Pages

Tuesday, May 9, 2017

fool, or a greater fool

As Nifty closed at 9316.85 today, I am reminded of someone's remark:


And there was a good reason why he said what he said. There are plenty of people who are calling targets for individual stocks and the index. One such is Sensex heading to 60000 in a few years. 

We have to remember that over the years, the productivity increases, GDP increases, corporate earnings increase, and therefore the market index increases. In January 1996, Nifty was at 908.01; it has marched forward despite political and economic issues; cross-border problems; droughts and floods; cold and heat waves; and so forth. We do not need anyone telling us that the index will increase in future; it will. 

That does not mean, however, that we need to start buying stocks overlooking the price. The single most important factor in deciding the rate of return on investments is the price. Therefore, it is always nice to have a good look at it before the purchase. People often do that while buying fridge and washing machine, or even groceries. For stocks, though, they pay what market asks. Well, the market is a maniac. We need to prove that we are not by not falling prey to its psyche. The more it appears to be sloppy, the more we need to be careful. The trick is to make money out of the market inefficiency, and not be part of it. 

As of now, the Nifty is not cheap. Nevertheless, for periodic buyers that does not matter because of price averaging. I have noted several times that for the long term index buyer the index levels do not matter at all, which is actually a very good strategy. Market returns are not going to be bad either. 

It is chasing excess returns that causes problems. Several individual stocks are currently trading at steep valuations. My search is on for gaps between value and price. Cash is a more rational decision at such situations. Ignoring comments like buy or you will miss the bus, etc. is wise. Most advisors will tell you to buy more when the prices are going up and high, and sell when they are down and low. 

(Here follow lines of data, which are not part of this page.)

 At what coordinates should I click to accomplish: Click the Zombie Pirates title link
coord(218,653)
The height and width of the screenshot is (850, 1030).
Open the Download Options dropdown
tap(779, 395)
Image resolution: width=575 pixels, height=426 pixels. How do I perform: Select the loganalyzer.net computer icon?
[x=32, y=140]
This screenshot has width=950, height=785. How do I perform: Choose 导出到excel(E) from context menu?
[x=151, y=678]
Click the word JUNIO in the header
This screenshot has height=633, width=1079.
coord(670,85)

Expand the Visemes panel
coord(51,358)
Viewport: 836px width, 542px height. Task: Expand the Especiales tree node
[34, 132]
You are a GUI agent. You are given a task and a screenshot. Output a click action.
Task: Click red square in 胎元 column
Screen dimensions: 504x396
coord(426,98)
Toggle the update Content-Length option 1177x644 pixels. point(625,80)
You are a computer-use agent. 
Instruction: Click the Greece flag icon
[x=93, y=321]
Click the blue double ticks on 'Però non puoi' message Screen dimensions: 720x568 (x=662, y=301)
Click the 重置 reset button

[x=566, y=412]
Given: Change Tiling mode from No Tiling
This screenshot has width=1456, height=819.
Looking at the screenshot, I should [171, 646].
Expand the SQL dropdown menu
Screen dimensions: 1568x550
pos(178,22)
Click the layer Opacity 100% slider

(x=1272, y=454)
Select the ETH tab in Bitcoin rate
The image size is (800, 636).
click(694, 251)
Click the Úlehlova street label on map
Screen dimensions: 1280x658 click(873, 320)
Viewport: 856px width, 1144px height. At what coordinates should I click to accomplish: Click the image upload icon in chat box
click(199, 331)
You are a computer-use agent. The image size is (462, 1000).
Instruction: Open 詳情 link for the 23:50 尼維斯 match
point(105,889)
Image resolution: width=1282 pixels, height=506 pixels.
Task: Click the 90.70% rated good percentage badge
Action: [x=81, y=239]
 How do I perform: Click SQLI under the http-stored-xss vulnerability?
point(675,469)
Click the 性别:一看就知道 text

As of now I cannot tell at which stage of the market we are in. Yet we can at least learn some lessons from the financial history; and I am reminded of one picture:


We need to ask ourselves at which stage of the market are we entering. Remember though that the final stage of a bull or even a bear market is always a greater fool's market; and fools have to often part with their cash. While we are not capable of measuring motions of heavenly bodies, we can at least try to stay away from the madness of people. Is that asking for too much? I would rather work towards making money out of their madness.